OPINION

Thanks for the memories

Adam Hunsucker
ahunsucker@thenewsstar.com

Evelyn B.Washam

There’s an old saying that a woman should only be in the newspaper two times in her life — when she’s married and when she passes away.

Evelyn B. Washam has followed a routine throughout most of her life that involves enjoying breakfast and her copy of The News-Star around her kitchen table every morning at her Farmerville home. The News-Star helps Washam keep tabs on her friends and community in times both good and bad, and in her 92 years she’s been fortunate enough to see her three daughters and two granddaughters all in the newspaper for the right reasons on their respective wedding days.

Washam’s daughter Jean Hollis also had a seat at that kitchen table, where she watched and participated as Washam and her late husband, Arthur C. Washam, poured over and discussed the paper’s pages like a scene from a Norman Rockwell painting. We asked Hollis five questions about her family’s time as a subscriber.

1. When did your parents start reading The News-Star?

I don’t know exactly when they started taking the paper, but ever since I can remember and I’m 63. My mother has been in the same location in Farmerville since 1951.

2. What role as the paper played in her life?

My mother has always read it ever since she’s been retired. She feels like she can’t eat breakfast and have her coffee unless she has the paper with her. If the paper isn’t there then she can’t start the day off right. Like many people her age, she likes keep up with who got married and who died. It’s the bright spot of her day.

3. What is the biggest news story you remember reading in the paper?

I wasn’t around then and I won’t say they enjoyed it, but one of the big things I remember her and my daddy talking about was Pearl Harbor being bombed. She was here and my daddy was actually in Pearl Harbor. My mother didn’t know him then, but yes he was stationed over there.
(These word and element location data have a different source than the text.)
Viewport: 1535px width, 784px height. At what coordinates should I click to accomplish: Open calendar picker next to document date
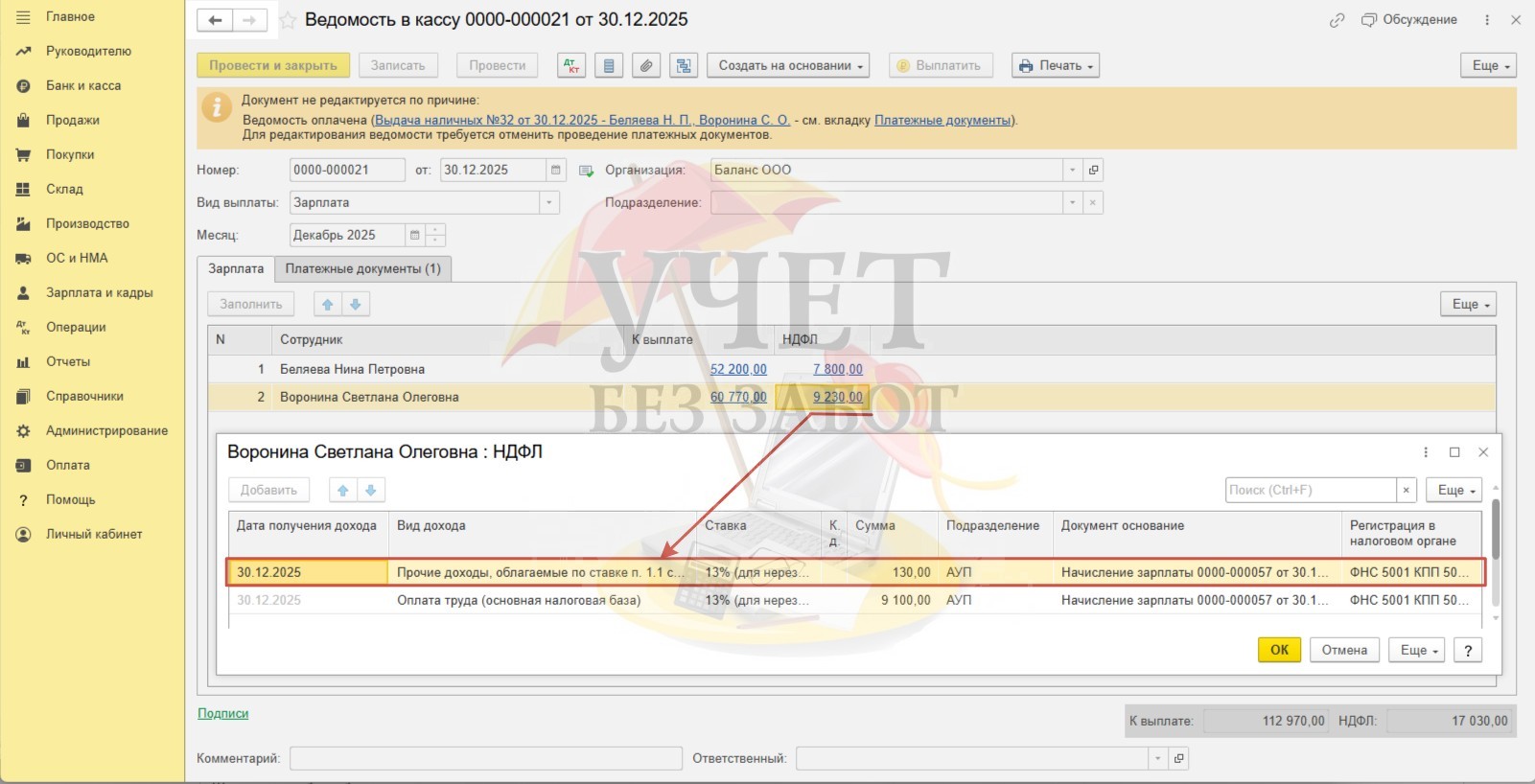point(555,170)
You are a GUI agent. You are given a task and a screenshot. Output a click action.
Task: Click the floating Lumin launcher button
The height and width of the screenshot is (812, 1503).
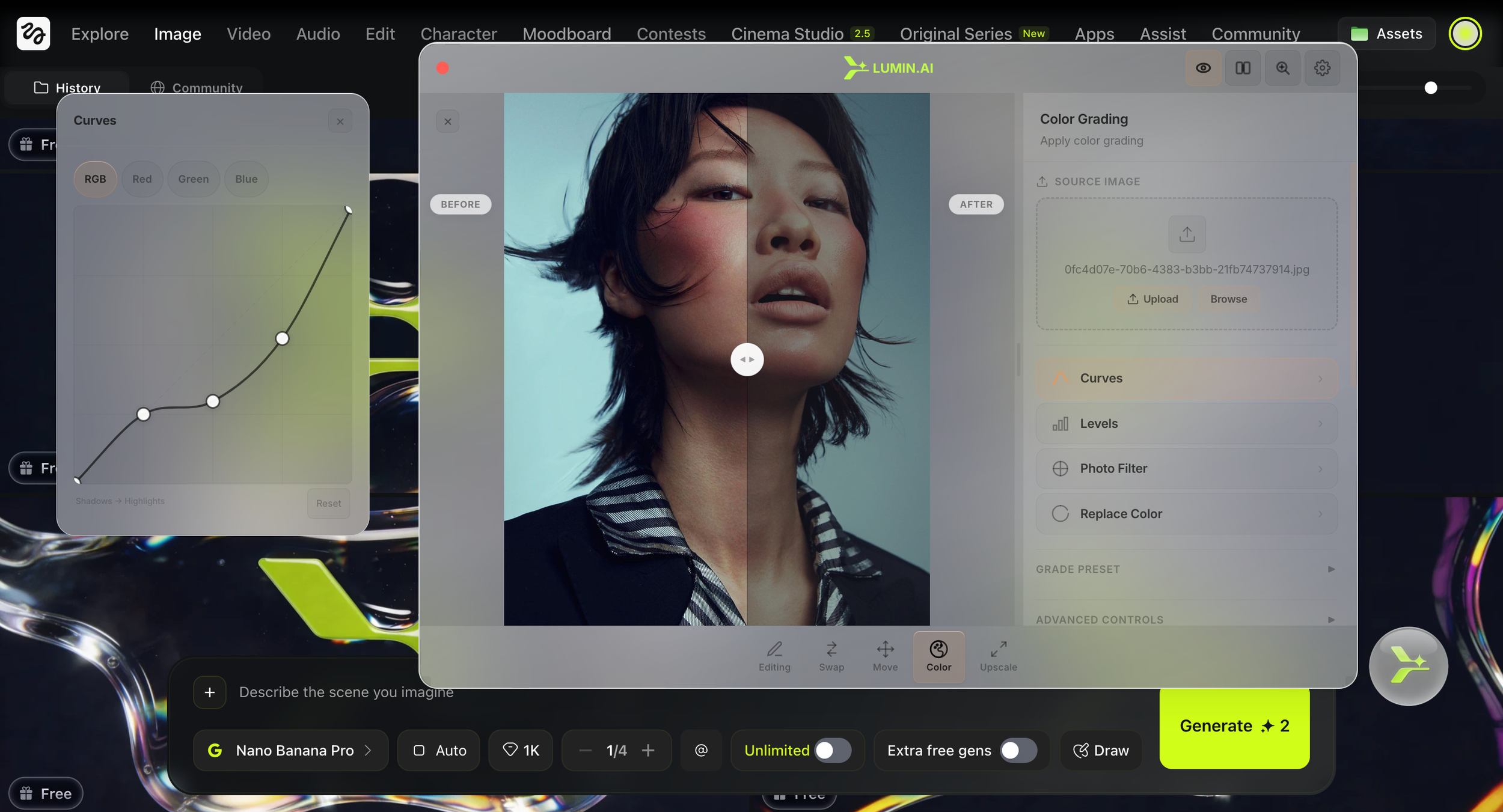click(1408, 666)
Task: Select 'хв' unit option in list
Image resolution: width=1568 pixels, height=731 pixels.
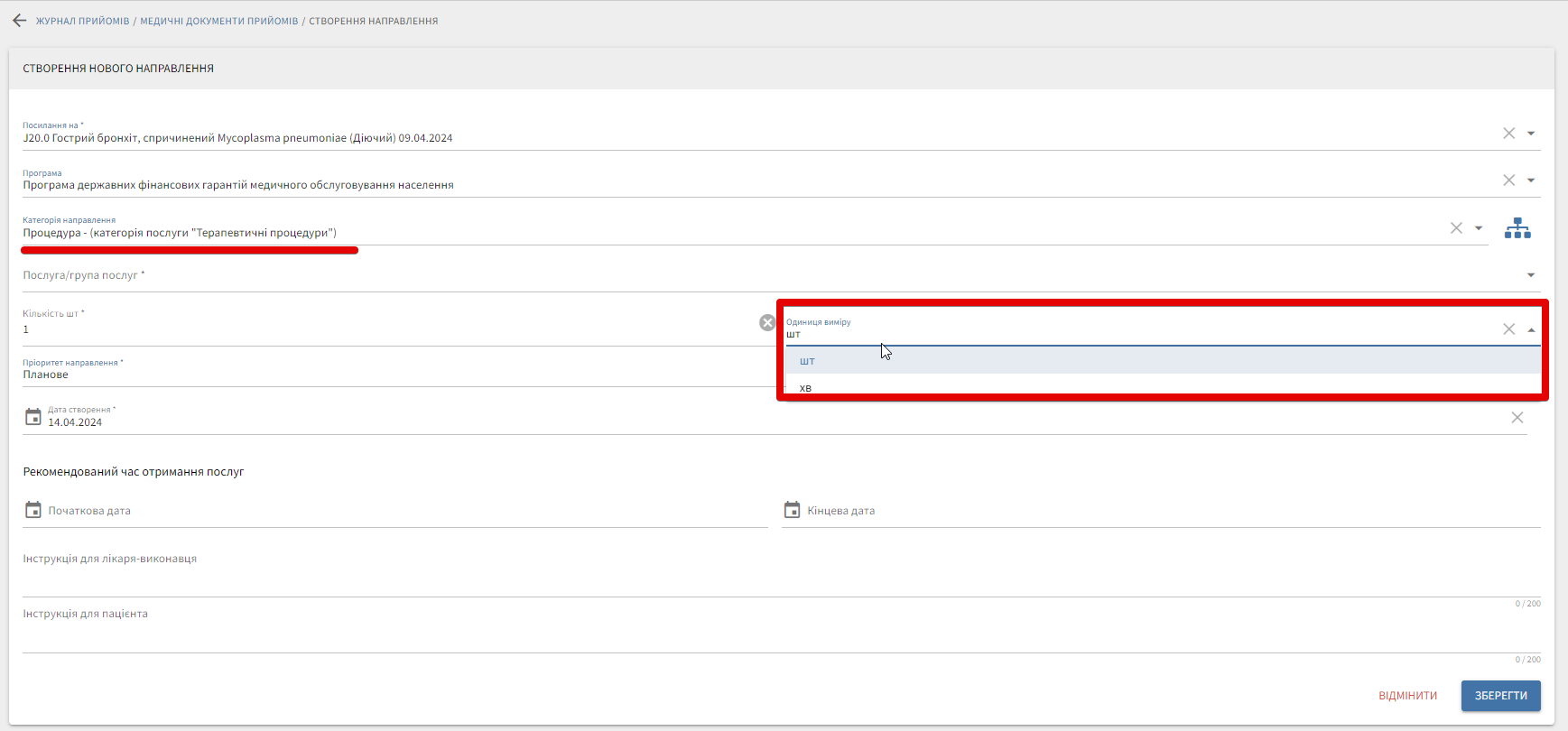Action: tap(805, 387)
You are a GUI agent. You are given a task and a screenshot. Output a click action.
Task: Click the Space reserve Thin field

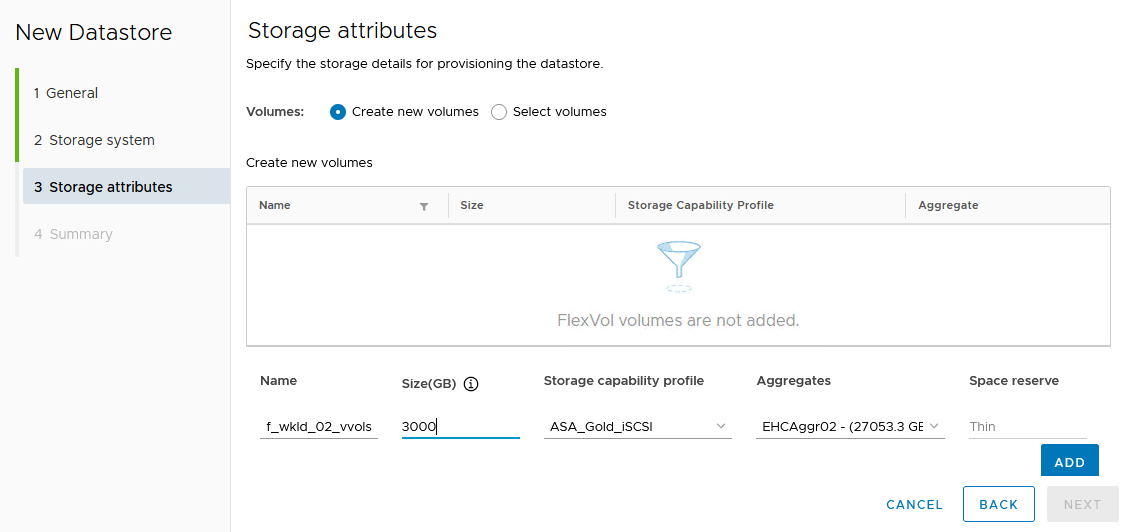click(x=1027, y=427)
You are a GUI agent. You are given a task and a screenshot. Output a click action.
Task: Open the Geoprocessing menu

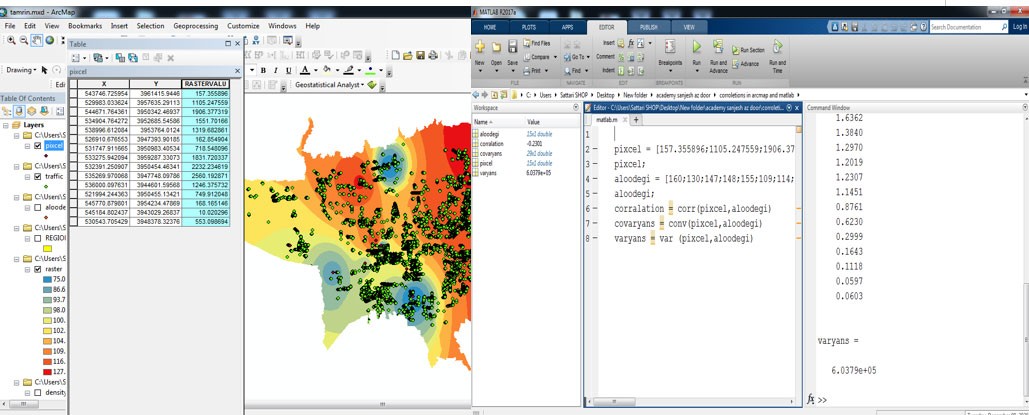point(196,25)
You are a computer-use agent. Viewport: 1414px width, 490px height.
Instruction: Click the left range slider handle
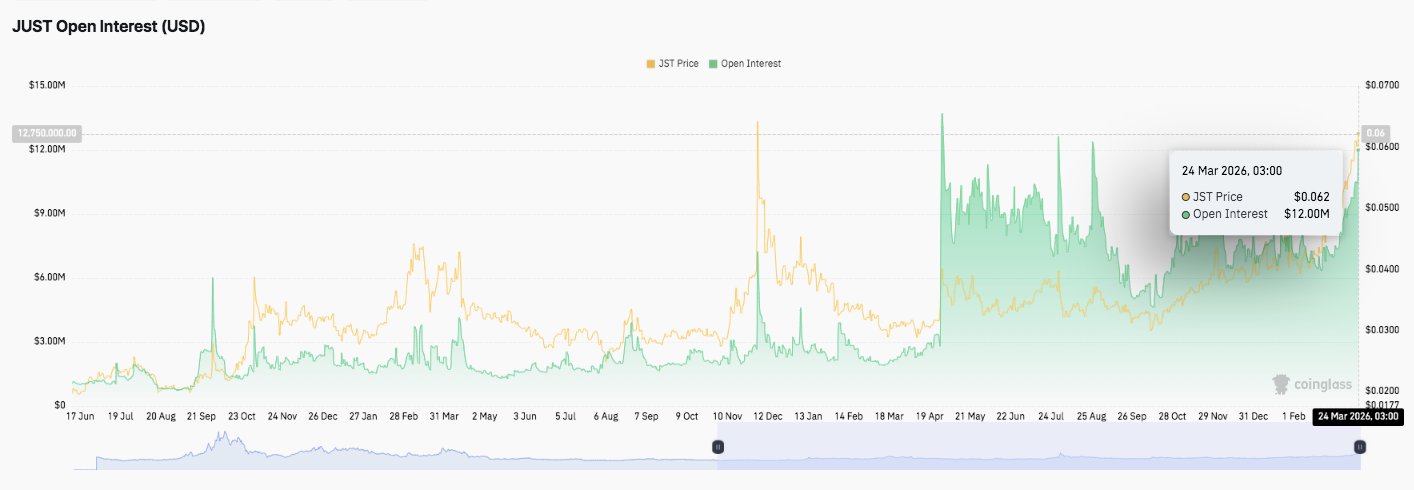coord(717,447)
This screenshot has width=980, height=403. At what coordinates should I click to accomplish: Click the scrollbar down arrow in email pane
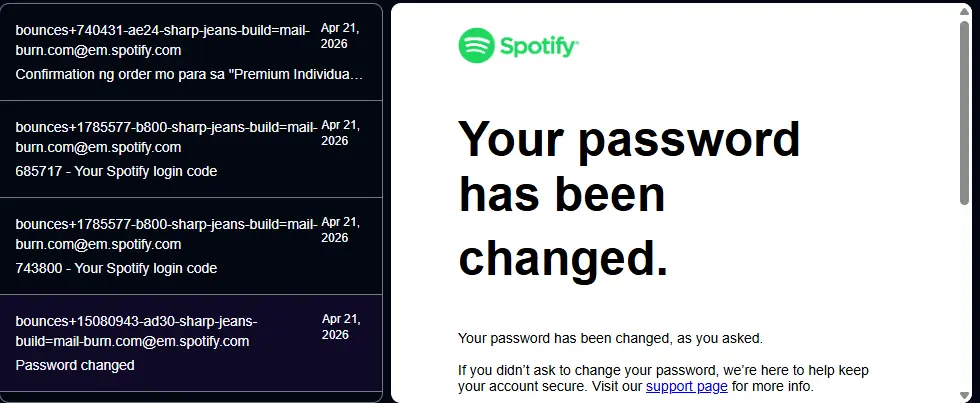pos(965,395)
4. Have you saved any clippings or papers over the years because they were special to you?

She’s saved lots of clippings, from her daughter’s and granddaughter’s wedding days to when my grandparents had their 50 wedding anniversary; that was in there among many more. We could talk all day about all the clipping she’s saved.

5. Why is a daily newspaper important to you?

To keep up with events in people’s lives and current events. It’s just a way to keep up in general and it means so much to her.